Olmert, der seine Position als
Ministerpräsident retten will, muss unbedingt von diesem
verheerenden Bericht (Winograd Report) ablenken und in dieser
Situation ist eine Zuspitzung der Lage in Gaza bitter nötig.
Eine mögliche Steigerung der israelischen Reaktion ist
allerdings nicht in Gestalt einer umfangreichen Bodenoperation
in Gaza denkbar, da dies auch für die israelische Seite mit
hohen Verlusten verbunden sein könnte. Viel wahrscheinlicher ist
eine massive Bombardierung, in der Absicht, die Palästinenser zu
einer Massenflucht nach Ägypten zu bewegen. Eine unmittelbar
bevorstehende Großoperation einschließlich dieser Variante
werden offen in den israelischen Medien diskutiert und es sieht
nicht so aus, als handle es lediglich um Drohgebärden.
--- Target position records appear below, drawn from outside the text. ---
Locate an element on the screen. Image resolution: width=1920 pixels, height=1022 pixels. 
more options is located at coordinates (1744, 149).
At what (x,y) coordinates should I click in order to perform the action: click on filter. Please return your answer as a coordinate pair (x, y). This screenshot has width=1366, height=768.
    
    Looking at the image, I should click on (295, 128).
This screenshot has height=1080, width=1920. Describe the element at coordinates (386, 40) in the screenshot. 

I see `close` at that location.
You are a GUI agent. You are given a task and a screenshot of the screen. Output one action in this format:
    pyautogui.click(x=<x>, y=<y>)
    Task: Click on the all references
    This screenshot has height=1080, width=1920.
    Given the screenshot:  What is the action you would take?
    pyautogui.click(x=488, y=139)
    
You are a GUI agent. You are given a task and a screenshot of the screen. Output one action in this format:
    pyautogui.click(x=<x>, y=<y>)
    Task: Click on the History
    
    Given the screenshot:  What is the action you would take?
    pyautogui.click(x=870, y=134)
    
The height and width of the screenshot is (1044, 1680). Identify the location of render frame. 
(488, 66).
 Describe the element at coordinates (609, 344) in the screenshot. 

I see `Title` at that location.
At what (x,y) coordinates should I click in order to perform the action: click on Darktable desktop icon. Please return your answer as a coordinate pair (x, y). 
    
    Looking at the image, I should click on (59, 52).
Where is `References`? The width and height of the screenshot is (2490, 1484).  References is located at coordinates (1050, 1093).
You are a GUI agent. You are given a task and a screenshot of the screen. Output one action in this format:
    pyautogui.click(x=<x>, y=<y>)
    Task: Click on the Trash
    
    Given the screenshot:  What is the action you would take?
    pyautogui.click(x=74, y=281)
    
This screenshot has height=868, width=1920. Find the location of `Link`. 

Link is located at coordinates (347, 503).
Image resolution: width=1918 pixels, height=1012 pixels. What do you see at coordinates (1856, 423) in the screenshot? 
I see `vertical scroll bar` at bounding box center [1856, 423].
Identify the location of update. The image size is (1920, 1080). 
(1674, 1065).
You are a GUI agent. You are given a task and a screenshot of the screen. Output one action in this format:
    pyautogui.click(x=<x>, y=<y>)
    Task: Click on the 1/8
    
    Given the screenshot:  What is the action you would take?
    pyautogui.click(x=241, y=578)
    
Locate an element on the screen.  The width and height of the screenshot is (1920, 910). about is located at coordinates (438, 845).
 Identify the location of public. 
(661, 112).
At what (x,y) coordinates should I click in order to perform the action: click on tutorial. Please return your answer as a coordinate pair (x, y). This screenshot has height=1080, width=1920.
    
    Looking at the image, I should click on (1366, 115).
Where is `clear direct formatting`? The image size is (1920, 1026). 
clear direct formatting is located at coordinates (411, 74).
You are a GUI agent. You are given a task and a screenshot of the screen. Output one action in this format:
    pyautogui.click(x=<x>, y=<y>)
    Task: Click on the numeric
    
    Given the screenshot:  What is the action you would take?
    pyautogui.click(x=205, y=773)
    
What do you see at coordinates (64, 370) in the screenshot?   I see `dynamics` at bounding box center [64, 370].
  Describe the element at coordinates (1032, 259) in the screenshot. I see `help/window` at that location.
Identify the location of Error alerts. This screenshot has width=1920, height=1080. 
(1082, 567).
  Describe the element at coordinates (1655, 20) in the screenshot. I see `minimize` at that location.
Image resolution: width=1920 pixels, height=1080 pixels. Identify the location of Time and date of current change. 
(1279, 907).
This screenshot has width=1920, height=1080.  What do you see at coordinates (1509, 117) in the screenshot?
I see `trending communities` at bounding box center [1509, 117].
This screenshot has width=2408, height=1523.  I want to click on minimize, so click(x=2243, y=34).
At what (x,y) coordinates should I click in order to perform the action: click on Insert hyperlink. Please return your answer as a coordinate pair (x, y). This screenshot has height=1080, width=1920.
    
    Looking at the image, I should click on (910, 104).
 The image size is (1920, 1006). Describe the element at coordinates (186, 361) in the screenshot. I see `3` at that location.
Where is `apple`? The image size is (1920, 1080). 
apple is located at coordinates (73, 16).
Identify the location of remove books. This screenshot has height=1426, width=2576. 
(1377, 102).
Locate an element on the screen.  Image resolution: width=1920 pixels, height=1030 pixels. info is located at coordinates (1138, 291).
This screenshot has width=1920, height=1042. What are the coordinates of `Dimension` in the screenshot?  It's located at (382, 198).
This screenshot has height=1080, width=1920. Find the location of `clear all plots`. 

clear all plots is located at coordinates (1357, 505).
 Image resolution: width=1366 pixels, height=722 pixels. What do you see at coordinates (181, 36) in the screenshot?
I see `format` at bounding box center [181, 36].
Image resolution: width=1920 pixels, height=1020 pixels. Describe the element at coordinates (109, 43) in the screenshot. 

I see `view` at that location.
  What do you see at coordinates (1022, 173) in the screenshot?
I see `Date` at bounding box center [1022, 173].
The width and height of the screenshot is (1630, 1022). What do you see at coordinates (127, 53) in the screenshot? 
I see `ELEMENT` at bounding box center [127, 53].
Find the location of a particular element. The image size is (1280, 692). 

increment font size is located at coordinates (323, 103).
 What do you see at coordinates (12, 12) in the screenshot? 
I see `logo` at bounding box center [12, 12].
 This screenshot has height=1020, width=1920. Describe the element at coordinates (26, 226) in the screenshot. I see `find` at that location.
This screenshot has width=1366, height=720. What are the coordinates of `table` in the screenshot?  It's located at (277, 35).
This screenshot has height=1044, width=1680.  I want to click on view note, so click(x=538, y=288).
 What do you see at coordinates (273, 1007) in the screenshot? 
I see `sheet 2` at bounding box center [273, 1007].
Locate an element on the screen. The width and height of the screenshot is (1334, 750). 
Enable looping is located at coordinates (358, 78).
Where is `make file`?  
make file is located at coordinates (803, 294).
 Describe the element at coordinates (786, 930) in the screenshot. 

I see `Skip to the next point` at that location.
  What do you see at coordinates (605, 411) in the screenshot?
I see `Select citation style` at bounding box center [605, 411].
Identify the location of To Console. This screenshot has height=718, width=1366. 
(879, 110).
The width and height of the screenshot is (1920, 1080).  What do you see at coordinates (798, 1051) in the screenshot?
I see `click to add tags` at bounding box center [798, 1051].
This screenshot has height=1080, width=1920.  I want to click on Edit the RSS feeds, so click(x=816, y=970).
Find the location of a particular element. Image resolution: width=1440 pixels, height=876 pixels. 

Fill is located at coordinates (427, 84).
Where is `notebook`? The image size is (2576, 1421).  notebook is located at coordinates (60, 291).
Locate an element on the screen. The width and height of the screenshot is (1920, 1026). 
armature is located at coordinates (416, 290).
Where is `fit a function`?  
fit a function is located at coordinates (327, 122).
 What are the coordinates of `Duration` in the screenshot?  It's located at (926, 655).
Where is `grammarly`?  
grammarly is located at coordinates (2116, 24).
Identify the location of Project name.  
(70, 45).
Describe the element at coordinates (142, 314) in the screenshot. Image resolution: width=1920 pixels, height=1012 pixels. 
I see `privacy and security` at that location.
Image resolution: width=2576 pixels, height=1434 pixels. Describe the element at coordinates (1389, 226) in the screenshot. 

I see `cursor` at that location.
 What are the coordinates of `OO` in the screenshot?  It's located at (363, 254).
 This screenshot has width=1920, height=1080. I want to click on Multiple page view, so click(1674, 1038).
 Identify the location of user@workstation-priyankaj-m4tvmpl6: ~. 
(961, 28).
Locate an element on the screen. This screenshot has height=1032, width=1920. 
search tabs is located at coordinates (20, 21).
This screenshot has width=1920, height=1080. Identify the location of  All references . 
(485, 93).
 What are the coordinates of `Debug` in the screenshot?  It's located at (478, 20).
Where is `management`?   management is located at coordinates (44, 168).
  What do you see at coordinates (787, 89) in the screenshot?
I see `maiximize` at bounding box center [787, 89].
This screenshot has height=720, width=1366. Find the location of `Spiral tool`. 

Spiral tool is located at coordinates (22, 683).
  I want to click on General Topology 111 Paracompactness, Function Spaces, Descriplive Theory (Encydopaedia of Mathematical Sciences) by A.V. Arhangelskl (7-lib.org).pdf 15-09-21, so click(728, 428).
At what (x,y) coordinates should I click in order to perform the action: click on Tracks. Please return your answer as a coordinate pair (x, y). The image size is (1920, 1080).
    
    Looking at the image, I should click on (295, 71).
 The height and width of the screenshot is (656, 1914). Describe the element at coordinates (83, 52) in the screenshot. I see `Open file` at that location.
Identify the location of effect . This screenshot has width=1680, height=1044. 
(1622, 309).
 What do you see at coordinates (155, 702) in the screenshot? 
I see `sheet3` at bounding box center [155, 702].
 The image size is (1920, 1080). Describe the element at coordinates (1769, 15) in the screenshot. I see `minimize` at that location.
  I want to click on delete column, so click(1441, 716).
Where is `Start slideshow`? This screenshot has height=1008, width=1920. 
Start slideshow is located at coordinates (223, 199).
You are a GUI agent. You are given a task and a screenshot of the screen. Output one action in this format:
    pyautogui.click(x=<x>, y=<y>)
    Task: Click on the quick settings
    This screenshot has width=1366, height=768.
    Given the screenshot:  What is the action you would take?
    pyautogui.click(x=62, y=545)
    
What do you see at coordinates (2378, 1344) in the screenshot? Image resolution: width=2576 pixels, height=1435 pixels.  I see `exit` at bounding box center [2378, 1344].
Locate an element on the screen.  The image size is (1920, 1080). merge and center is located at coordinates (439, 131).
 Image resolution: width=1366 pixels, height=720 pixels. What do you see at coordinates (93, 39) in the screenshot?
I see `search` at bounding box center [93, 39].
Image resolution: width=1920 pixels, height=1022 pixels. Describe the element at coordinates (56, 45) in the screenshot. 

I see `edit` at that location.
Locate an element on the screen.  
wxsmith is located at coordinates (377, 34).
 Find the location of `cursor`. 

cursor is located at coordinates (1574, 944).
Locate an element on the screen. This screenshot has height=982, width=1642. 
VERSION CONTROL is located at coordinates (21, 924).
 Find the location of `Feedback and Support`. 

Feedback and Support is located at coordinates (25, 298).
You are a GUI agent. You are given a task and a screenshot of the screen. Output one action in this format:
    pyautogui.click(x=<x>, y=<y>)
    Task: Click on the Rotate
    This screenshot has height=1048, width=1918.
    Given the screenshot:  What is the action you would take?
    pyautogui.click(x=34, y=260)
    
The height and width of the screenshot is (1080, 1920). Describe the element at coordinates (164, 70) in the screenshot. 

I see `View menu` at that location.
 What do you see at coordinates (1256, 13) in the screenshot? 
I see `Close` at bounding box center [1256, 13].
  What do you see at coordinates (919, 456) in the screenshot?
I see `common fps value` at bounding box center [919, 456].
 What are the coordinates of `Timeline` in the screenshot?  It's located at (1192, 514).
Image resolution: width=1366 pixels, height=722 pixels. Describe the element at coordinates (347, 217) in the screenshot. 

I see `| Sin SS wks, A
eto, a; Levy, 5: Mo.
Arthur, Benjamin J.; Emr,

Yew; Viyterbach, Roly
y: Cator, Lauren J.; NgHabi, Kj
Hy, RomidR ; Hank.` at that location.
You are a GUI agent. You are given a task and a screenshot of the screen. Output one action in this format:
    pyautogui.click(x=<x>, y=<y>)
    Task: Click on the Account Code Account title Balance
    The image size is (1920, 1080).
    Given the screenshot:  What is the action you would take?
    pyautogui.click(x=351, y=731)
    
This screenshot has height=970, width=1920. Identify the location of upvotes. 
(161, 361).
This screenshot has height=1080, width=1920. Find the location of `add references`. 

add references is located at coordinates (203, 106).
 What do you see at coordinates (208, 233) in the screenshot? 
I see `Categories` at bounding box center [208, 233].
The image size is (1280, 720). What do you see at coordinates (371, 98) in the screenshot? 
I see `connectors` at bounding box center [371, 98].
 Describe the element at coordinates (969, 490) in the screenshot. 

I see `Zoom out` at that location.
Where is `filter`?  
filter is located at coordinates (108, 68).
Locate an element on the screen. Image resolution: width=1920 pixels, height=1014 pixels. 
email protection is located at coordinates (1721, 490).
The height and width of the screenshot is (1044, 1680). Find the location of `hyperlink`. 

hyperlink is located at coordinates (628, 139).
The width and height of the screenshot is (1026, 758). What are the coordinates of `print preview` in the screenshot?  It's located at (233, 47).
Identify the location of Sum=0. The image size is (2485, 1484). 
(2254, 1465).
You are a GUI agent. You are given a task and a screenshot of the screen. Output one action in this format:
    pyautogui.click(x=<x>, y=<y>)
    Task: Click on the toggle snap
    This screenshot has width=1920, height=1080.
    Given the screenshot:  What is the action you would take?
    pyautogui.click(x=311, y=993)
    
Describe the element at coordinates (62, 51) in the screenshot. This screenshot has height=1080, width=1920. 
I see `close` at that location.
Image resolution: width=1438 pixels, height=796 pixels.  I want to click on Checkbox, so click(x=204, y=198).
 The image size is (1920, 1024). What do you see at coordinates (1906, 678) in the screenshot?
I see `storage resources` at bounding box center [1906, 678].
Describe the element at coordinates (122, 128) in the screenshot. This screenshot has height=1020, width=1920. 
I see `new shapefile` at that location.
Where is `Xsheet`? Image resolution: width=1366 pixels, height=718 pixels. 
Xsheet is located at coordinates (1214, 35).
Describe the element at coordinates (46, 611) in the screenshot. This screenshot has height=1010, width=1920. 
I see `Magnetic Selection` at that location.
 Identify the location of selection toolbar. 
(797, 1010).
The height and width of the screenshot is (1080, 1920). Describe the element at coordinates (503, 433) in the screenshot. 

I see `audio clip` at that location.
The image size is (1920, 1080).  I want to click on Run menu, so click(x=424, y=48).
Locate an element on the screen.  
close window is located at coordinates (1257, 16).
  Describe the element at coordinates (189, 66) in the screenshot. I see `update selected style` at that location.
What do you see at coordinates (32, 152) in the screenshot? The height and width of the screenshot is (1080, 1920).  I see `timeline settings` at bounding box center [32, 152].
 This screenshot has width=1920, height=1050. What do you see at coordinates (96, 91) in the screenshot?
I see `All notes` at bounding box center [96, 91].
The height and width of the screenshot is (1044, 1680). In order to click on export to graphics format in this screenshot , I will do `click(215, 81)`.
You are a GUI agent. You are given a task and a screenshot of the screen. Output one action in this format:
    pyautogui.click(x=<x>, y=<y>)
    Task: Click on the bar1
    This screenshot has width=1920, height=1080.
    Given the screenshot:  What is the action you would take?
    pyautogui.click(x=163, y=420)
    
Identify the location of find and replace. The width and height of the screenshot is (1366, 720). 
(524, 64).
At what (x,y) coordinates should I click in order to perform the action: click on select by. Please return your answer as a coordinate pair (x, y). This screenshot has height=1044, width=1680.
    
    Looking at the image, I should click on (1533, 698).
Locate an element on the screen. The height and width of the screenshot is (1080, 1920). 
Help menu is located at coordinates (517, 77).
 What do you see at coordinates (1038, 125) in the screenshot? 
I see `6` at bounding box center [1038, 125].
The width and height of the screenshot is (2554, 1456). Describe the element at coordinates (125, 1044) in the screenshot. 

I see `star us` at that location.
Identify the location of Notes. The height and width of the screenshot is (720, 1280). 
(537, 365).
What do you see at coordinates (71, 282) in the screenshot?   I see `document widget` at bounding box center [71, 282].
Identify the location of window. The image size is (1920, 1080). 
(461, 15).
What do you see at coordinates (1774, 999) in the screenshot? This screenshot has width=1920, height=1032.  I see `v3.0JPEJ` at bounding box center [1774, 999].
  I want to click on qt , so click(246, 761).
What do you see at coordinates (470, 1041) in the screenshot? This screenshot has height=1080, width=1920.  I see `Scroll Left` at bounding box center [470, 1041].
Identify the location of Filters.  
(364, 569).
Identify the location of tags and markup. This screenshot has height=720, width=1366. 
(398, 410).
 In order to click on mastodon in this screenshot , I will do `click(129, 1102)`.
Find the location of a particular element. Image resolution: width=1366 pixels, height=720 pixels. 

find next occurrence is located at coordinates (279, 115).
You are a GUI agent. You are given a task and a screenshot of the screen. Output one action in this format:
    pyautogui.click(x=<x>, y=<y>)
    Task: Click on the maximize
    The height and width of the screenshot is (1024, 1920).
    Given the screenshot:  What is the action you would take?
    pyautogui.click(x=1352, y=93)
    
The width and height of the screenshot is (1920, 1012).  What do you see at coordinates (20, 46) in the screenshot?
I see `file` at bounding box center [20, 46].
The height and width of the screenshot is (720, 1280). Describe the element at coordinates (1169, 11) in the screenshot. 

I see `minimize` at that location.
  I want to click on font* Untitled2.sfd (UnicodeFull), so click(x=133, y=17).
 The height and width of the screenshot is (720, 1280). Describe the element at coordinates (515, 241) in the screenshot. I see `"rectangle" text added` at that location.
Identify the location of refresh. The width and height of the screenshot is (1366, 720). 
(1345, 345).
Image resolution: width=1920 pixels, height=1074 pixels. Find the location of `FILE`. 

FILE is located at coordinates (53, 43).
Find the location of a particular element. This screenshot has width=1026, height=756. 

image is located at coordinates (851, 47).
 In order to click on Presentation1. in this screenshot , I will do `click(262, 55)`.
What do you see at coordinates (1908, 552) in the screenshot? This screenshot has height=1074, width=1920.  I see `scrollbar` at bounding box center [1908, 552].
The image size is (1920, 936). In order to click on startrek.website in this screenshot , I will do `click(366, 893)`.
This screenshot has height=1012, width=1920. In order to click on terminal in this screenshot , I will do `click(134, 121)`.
Journalisten wurde schon über die bevorstehende Operation samt
ihrer Namen informiert und die israelische Armee wurde in
Alarmbereitschaft gesetzt. Die USA und europäische Länder zeigen
Verständnis für die israelische Position, so daß man
das grüne Licht schon bald am Horizont
aufleuchten sehen könnte.
Aber auch ohne diese
Horrorvisionen ist eine entschlossene und wirksame Gegenkampagne
dringend nötig. Die Gelbesterne-Aktion
kann als ein erster Schritt den Auftakt
zu einer Reihe von kreativen Handlungen gesehen werden.
Diese Aktion kann sofort umgesetzt
werden, dadurch, dass auf Demonstrationen, aber auch im Alltag
in Palästina und auch im Ausland dieses bedeutungsträchtige
Symbol getragen wird. So ist es z.B. möglich, in Berlin eine
Kundgebung mit Beteiligung auch jüdischer und anderer
Prominenten zu organisieren und in einer anschließenden
Konferenz den Hintergrund der Aktion zu erläutern. Durch die
Information über der Situation in Palästina und der Schilderung
des eskalatorischen Charakters
der anti-jüdischen NS-Politik wird der
vorhandene Bezug sichtbar gemacht, wobei sowohl die
Ähnlichkeiten wie die Unterschiede zwischen der Situation im
NS-Deutschland der im heutigen Palästina thematisiert werden
koennen.
Damit wird nicht nur gegen die
israelische ethnische Säuberung sondern auch gegen den
Missbrauch des NS-Judeozids zur Rechtfertigung des israelischen
Palästinozids
protestiert. Es wird damit darauf
hingewiesen, dass die Nachkommen der
ehemaligen Opfer die heutigen Täter sind,
dass mit dem Staat Israel die falsche Lehre aus dem NS-Judeozid
gezogen wurde. Das Wort Jude in diesem Kontext bedeutet
Opfersein und mit ihrer Politik gegen die Palästinenser, aber
auch gegen die jüdischen Nazi-Opfer (damals und heute) beweist
der zionistische Staat, dass er selbst anti-jüdisch ist.
Solcherart In-Bezug-Bringen der jüdischen und palästinensischen
historischen Kollektivschicksale kann zugleich auch zu einer
überzeugenden Friedensbotschaft gewendet werden.
Eine weitere mögliche Aktion, die
eine sofortige Wirkung zeigen könnte, bestünde in der
Veröffentlichung und Verteilung eines Aufrufes an die
SoldatInnen der israelischen Armee, Kriegsverbrechen zu
verhindern; ein Appell der auf der folgenden deutschen
Internetwebsite veröffentlich wurde:
http://.arendt-art.de/deutsch/palaestina/texte/aufruf_israelische_soldaten_kriegsverbrechen_stoppen.htm
Vielleicht ist es kein Zufall,
dass der Aufruf gerade aus Deutschland kommt, denn der
Anti-Militarismus ist heute in diesem Land viel stärker, als in
Israel. Einerseits lässt diese Entwicklung hoffen, dass eine
aggressive Gesellschaft sich radikal ändern kann. Andrerseits
können wir es uns nicht leisten, vierzig bis sechzig Jahre
darauf zu warten, bis solch ein Prozess auch in Israel greift.
Der Appell weist darauf hin, dass
eine gewöhnliche Verweigerung nicht ausreicht und dass eine
stärkere Aktion erforderlich ist, die israelische Führung zu
zwingen, den Weg des Friedens zu verinnerlichen und ihn von
ganzem Herzen zu suchen. Die Verhinderung israelischer
Aggressivität wird auf diese Weise ein deutliches Friedenssignal
aussenden. Ein Signal, das einen Prozess in Gang bringen kann,
der für alle Bewohner des Nahen Ostens mehr Sicherheit bedeutet.